LBR,Tuesday 22 November 2011
Sri Lanka’s tea production, hit by bad weather and low prices is expected to reverse the current downward trend and reach 340 million kilos in 2012, while producer margins will continue to shrink due to escalating costs, Central Bank said.
The country’s national tea production during the first eight months of 2011 saw a marginal decline of 0.08 percent to 220.9 kilos compared with the same period in 2010, mainly due to adverse weather conditions.
By end this year, total national tea output is expected to touch 335 million kilos, marginally up from the 331 million kilos recorded last year on the back of favorable weather conditions and attractive prices, the bank said in a pre-budget report.
High grown tea output grew only 1.7 percent while low grown was up 0.2 percent. Medium grown tea declined by 7.7 per cent during the period January to August 2011.
However, the report noted that ‘Wage increases, cash flow difficulties of tea exporters due to the delay in realization of export proceeds from Iran on account of UN sanctions and rising shipping cost to Sri Lanka’s major tea trading nations in the Middle Eastern and North African regions remain challenges for the tea industry.’
The report cited issues such as political turmoil in the Middle East, the island’s largest tea importing region and North African countries and the likely slowdown in global consumption as challenges to the industry.
Sri Lanka ships nearly 52 percent of its 300 million kilos of annual tea produce to the Mid East in both bulk and value added form.
The industry raked in nearly USD 1.5 billion in exports last year making it the third largest foreign exchange earner to the island.
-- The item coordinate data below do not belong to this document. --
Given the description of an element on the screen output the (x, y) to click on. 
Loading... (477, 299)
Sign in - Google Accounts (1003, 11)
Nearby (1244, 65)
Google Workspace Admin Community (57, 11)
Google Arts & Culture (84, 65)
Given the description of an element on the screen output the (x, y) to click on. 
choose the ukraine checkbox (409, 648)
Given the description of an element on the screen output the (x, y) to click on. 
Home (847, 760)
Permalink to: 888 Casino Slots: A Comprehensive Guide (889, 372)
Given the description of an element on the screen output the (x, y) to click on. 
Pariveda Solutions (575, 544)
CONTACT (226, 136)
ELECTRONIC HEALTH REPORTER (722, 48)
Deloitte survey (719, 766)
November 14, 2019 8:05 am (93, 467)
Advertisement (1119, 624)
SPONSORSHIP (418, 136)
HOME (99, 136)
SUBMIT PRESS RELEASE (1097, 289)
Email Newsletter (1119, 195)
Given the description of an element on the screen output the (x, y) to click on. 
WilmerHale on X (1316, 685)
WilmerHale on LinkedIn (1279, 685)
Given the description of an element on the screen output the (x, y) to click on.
‘Therefore, in addition to efforts to increase yield, it is equally important to further promote Sri Lankan tea in both traditional and non-traditional export markets,’ it said.
The expansion of the fertilizer support program to cover the estate sector and higher tea prices at the Colombo Tea Auction (CTA), especially in the first quarter, helped to maintain production levels despite adverse weather conditions during this period, the central bank said.
However prices at the Colombo auction, the largest tea auction in the world decelerated from the second quarter of 2011 with the trend continuing in the third quarter.
The average tea price of CTA during the first nine months of 2011 also declined to Rs. 363.00 per kg from Rs. 369.00 per kg in the corresponding period of 2010.
Improved world tea production from the second quarter of 2011 added to the decline.
The State budget for 2012, presented to parliament yesterday noted that if local plantations are to increase their yield a minimum two percent new plantation needs to be maintained.
The President promised a two percent subsidy increment to tea smallholders for re-plantation from Rs 250,000 to Rs 300,000. Subsidies for new plantations will be increased from Rs 50,000 to Rs 150,000.
‘I also propose to introduce a concessionary loan scheme at eight percent annual interest, repayable in 7 years, to assist plantation companies to plant and re-plant,’ the President said.
The government is also to take back 37,000 acres of unused land from regional plantations companies and distribute among small holders on rent for 30 years at the rate of two acres each.
President said the government had done surveys of plantations and identified the land that had been lying unused since the estates were privatized in 1992 with the land leased and estate management given to regional plantations corporations.
The small farmers will also be given low cost loans to develop the land along with plants and fertilizer.